• **To do**:
In the entries that follow, which lines hold the string "will"? List them.

• **Exercise data**:
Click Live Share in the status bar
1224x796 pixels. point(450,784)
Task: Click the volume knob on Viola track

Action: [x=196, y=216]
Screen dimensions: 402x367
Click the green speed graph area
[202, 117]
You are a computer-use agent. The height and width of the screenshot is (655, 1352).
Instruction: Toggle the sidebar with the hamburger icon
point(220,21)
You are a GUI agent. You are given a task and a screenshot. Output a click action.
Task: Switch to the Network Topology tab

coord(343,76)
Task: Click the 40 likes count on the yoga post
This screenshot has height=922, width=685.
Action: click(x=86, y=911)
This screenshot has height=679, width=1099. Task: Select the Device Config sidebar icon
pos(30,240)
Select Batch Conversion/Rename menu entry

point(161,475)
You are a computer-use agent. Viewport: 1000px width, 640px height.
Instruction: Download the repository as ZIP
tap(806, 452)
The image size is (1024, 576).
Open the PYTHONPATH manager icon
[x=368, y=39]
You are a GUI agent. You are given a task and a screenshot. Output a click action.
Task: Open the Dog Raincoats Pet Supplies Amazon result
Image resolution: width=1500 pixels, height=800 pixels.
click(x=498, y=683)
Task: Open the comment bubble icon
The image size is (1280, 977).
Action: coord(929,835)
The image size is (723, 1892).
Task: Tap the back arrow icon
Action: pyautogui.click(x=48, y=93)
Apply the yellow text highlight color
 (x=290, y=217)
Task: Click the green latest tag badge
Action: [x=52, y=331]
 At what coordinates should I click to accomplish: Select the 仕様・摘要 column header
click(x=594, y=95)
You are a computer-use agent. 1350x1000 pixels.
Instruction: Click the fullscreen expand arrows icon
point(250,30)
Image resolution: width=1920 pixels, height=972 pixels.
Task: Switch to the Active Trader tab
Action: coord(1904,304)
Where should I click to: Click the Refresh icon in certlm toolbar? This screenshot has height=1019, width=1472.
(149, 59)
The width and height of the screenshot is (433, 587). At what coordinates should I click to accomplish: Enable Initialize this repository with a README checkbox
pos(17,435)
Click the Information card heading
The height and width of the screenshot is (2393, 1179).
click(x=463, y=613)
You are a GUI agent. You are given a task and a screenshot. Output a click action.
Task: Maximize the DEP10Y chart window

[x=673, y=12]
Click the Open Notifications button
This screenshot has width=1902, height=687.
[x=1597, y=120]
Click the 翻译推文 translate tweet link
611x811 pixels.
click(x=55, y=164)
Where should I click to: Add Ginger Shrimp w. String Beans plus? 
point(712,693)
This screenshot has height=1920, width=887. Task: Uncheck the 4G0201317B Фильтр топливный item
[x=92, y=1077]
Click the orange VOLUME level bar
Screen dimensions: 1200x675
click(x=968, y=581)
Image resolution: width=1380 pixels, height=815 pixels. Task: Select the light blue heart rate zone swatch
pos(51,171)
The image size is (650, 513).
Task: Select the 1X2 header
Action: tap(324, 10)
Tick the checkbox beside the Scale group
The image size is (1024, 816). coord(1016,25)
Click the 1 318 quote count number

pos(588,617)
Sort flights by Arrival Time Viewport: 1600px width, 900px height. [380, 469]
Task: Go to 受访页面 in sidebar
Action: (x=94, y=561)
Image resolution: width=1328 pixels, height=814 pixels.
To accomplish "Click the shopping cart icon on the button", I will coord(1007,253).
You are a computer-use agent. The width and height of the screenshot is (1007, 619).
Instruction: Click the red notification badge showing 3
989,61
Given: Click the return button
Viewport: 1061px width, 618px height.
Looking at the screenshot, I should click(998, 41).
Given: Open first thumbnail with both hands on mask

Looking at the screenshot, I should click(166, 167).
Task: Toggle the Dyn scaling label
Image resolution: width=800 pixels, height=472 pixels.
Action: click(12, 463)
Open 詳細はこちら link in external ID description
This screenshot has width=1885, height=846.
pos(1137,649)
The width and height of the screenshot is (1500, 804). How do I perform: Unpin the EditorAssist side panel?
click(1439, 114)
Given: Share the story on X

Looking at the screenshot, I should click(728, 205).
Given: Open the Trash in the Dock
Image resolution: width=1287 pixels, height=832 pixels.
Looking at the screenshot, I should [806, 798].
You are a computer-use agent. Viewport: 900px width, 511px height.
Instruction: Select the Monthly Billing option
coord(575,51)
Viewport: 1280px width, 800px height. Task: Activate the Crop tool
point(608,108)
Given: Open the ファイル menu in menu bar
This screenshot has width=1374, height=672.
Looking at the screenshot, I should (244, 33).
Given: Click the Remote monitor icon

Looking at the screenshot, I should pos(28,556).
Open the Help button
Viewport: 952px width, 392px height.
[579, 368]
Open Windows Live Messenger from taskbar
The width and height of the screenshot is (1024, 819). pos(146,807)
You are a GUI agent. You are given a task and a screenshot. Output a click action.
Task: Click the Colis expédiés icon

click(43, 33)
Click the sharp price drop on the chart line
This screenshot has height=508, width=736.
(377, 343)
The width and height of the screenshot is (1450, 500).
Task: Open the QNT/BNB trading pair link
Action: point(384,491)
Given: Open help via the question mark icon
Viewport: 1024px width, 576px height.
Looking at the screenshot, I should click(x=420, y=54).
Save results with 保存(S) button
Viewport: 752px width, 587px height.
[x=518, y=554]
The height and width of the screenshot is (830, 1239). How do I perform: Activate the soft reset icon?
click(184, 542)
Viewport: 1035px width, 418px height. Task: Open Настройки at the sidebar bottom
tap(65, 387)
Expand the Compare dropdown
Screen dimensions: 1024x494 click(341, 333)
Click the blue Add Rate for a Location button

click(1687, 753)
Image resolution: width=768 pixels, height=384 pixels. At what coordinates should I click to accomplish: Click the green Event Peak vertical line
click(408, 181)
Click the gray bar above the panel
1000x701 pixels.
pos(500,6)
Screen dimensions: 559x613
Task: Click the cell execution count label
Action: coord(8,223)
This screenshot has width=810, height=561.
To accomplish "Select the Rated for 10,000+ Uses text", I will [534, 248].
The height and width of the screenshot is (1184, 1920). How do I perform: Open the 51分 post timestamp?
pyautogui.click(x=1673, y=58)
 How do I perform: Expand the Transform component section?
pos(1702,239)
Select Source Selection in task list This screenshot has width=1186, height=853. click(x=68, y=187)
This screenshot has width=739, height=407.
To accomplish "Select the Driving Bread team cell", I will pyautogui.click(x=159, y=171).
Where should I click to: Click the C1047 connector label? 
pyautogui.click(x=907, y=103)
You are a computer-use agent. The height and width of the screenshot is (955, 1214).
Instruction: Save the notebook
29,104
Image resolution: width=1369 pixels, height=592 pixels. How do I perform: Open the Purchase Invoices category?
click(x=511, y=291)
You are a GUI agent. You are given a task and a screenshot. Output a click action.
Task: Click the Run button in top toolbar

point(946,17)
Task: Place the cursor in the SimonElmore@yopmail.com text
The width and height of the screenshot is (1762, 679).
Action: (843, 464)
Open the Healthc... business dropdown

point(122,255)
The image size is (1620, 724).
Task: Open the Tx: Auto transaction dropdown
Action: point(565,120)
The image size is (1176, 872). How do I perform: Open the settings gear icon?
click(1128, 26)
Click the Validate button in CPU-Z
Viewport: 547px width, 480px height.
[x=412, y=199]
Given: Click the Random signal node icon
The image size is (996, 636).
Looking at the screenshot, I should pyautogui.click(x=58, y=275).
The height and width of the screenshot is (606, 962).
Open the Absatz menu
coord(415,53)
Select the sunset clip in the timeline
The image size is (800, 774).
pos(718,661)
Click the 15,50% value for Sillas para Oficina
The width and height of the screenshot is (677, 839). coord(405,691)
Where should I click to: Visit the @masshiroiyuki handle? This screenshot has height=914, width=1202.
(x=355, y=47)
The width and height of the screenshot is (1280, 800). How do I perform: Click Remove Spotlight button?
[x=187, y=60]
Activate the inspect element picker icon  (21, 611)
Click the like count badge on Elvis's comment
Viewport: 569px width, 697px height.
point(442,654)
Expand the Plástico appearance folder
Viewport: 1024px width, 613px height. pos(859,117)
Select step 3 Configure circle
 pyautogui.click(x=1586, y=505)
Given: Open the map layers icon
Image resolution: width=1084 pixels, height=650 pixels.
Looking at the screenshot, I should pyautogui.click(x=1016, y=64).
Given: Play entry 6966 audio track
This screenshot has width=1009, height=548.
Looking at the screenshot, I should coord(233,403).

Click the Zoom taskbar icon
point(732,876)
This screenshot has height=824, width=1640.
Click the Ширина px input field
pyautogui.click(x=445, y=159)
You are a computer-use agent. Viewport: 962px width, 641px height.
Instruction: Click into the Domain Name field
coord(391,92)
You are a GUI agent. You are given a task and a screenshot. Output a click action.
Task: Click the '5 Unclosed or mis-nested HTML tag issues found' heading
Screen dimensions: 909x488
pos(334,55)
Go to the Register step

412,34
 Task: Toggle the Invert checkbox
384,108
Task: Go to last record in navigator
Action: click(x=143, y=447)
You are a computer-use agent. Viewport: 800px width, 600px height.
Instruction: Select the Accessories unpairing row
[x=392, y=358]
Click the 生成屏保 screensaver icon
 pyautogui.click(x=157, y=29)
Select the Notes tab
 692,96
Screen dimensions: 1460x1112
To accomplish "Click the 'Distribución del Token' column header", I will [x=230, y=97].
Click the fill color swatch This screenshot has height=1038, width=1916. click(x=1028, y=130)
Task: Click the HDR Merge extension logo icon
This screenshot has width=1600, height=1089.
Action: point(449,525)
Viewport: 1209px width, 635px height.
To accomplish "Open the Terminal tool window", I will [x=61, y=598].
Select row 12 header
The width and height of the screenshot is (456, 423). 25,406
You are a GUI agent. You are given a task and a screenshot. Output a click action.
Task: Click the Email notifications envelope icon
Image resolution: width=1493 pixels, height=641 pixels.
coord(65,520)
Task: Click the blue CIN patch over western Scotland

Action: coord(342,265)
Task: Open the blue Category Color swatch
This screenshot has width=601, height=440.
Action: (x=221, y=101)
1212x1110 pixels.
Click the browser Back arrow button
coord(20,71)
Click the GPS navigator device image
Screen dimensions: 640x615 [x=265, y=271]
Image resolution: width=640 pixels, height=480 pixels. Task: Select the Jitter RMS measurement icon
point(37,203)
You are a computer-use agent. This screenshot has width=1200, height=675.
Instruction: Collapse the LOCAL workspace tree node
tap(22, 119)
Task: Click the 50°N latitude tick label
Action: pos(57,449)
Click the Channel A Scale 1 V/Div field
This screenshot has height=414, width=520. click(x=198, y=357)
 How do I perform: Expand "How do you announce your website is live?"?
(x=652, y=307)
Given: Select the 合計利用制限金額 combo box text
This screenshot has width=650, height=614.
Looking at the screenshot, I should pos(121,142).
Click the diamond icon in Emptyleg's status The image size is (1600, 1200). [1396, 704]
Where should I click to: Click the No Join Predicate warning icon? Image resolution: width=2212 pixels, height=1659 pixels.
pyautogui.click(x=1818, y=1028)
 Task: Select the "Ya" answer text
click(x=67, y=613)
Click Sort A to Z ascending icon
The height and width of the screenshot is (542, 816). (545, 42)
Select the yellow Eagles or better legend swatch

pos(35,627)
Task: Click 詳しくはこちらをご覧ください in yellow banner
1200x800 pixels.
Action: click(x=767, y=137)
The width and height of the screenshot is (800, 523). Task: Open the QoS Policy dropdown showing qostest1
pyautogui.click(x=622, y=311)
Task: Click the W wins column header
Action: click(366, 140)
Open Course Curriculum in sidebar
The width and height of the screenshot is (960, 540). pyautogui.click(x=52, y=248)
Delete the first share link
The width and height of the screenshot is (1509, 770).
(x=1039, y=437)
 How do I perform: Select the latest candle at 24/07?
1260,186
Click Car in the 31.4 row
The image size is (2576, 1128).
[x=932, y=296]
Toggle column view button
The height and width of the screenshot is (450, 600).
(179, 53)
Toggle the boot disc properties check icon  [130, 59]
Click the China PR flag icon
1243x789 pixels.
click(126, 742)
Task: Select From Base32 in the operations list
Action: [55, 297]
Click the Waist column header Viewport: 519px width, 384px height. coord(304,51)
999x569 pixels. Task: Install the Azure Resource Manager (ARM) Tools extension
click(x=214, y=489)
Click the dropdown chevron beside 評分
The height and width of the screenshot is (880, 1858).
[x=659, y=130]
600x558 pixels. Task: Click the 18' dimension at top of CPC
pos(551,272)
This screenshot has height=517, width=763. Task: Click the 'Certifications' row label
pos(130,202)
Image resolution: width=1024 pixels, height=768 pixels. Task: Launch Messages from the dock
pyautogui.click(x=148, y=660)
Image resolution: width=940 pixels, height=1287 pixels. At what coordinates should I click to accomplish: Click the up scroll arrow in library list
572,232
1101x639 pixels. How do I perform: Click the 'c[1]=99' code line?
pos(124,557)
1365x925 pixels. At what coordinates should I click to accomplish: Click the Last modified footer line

• **Result of this exercise**:
To accomplish "Click the shopping cart icon on the button", I will coord(1007,253).
To accomplish "Select the Rated for 10,000+ Uses text", I will [534, 248].
To accomplish "Select the Driving Bread team cell", I will pyautogui.click(x=159, y=171).
To accomplish "Click the 'Distribución del Token' column header", I will [x=230, y=97].
To accomplish "Open the Terminal tool window", I will [x=61, y=598].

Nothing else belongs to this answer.